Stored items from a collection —

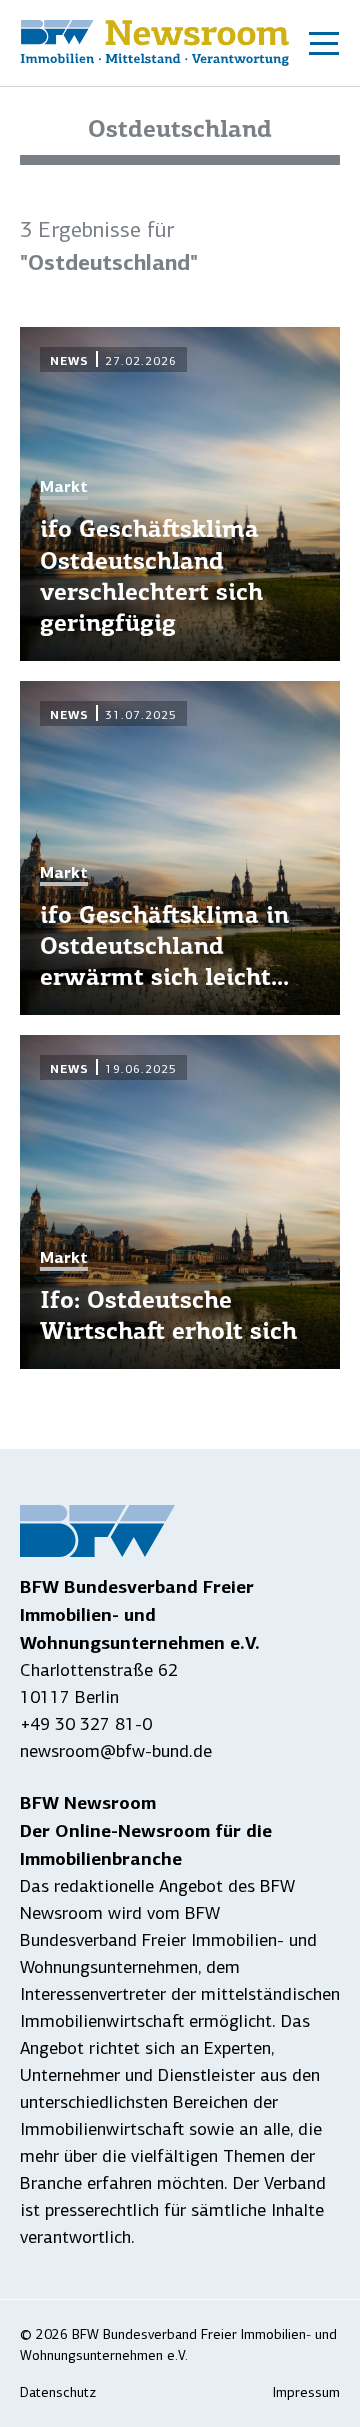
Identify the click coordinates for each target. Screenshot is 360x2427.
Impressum (306, 2392)
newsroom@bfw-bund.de (116, 1751)
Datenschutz (58, 2392)
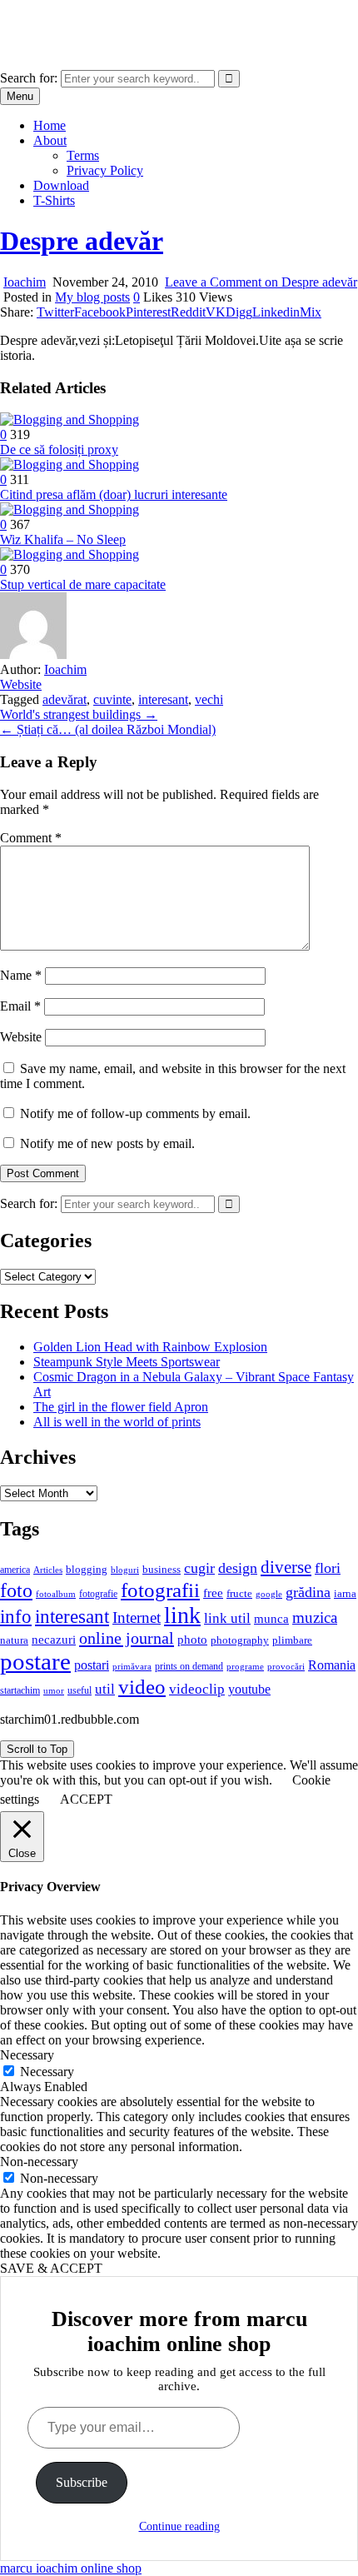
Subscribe (81, 2482)
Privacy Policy (105, 170)
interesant (163, 699)
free (213, 1593)
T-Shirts (54, 200)
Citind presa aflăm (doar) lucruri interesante (113, 494)
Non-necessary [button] (39, 2161)
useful (79, 1690)
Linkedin (276, 312)
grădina (308, 1592)
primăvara (132, 1666)
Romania (332, 1665)
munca (271, 1618)
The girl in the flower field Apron (120, 1407)
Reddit (188, 312)
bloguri (125, 1570)
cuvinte (112, 699)
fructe (239, 1593)
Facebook (100, 312)
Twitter (55, 312)
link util (227, 1618)
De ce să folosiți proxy (59, 449)
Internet (136, 1617)
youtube (249, 1689)
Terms (83, 155)
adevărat (64, 699)
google (269, 1594)
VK (216, 312)
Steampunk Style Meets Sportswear (126, 1362)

Task brief —
The records must come back exactly, with their pictures removed.

Exercise response —
Identify the click coordinates for each target. Screenshot is 360x2427.
Impressum (306, 2392)
newsroom@bfw-bund.de (116, 1751)
Datenschutz (58, 2392)
Subscribe (81, 2482)
Privacy Policy (105, 170)
interesant (163, 699)
free (213, 1593)
T-Shirts (54, 200)
Citind presa aflăm (doar) lucruri interesante (113, 494)
Non-necessary [button] (39, 2161)
useful (79, 1690)
Linkedin (276, 312)
grădina (308, 1592)
primăvara (132, 1666)
Romania (332, 1665)
munca (271, 1618)
The girl in the flower field Apron (120, 1407)
Reddit (188, 312)
bloguri (125, 1570)
cuvinte (112, 699)
fructe (239, 1593)
Facebook (100, 312)
Twitter (55, 312)
link util (227, 1618)
De ce să folosiți proxy (59, 449)
Internet (136, 1617)
youtube (249, 1689)
Terms (83, 155)
adevărat (64, 699)
google (269, 1594)
VK (216, 312)
Steampunk Style Meets Sportswear (126, 1362)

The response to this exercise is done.